A violência contra a mulher é, também, um problema de saúde pública. O reconhecimento deste facto, implica a qualificação e formação dos profissionais de saúde, para enfrentarem este problema.
Na área educacional, é preciso lutar por uma educação não sexista. É preciso incentivar a elaboração de livros, de unidades didáticas, que explicitem as contradições de genero e combatam as discriminações.
Os docentes e outro pessoal, com trabalho nas escolas, devem ter qualificação e formação que lhes permita não terem comportamentos sexistas, e contrariarem, tais comportamentos nos alunos.
Finalmente, torna-se necessário travar uma luta, em todas as frentes, contra os preconceitos, estereótipos e tabus, que contribuem para difundir uma visão de subalternidade da mulher e, desse modo, legitimar a violência.
As mulheres têm de continuar a trabalhar para conquistarem espaços de cidadania, fazendo valer os seus direitos e ter uma maior participação política.

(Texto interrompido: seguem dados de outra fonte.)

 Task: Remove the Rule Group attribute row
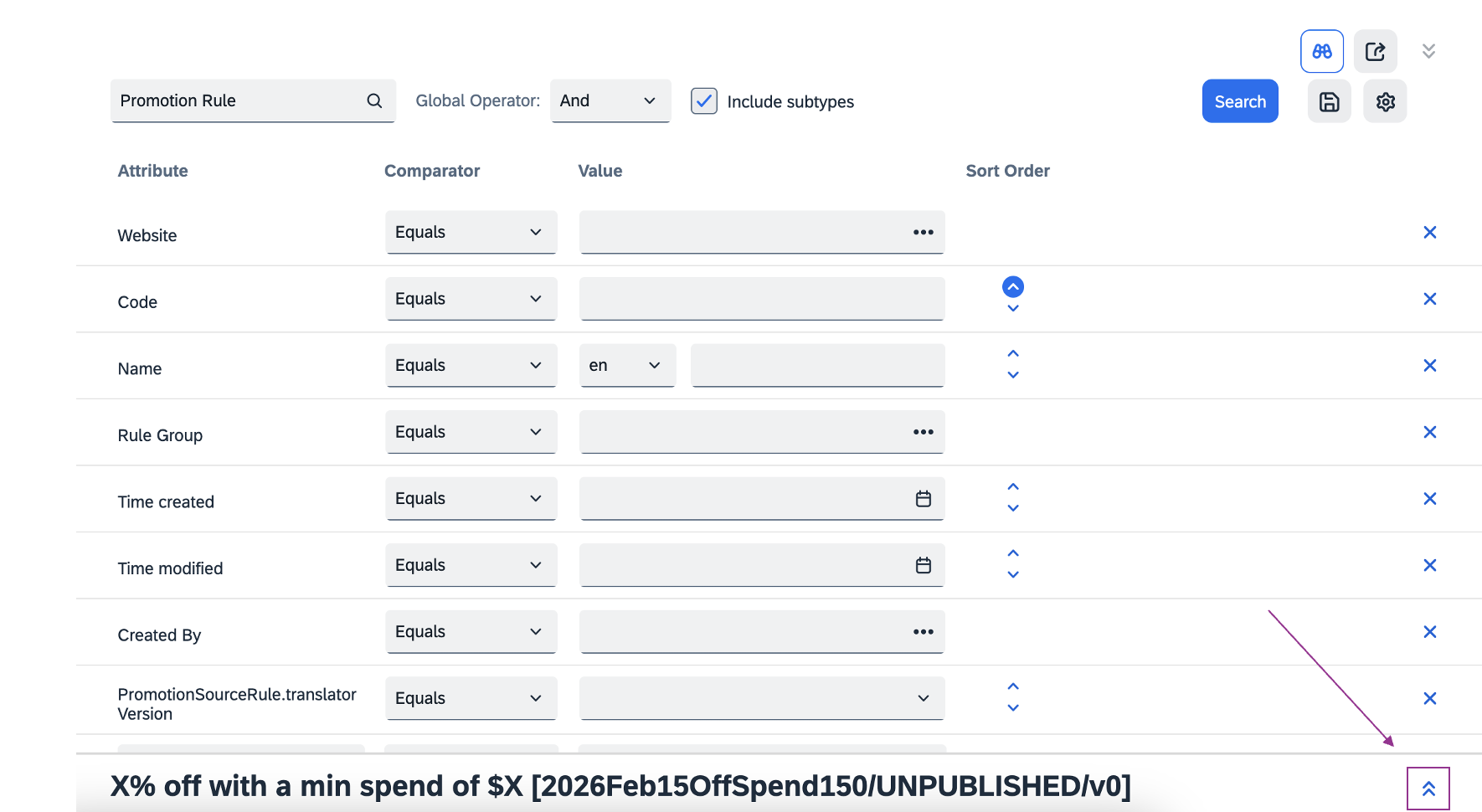[1429, 432]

A prestação de apoio gratuito, entre outros, psicológico, social, médico e jurídico, bem como a consagração do estatuto de vítima para efeitos legais são outras medidas.
Na lógica da reconciliação das famílias, são instituídos mecanismos de resolução de pequenos conflitos que comportem atos de violência doméstica que admitam perdão.
É assegurada a legitimidade de queixa ou denúncia à vítima e a todo o cidadão que tenha conhecimento de factos que consubstanciem violência doméstica, ou seja, esta prática constitui crime público.
A Lei Contra a Violência Doméstica é constituída por um preâmbulo, com seis parágrafos, e um dispositivo com 35 artigos inseridos em sete capítulos.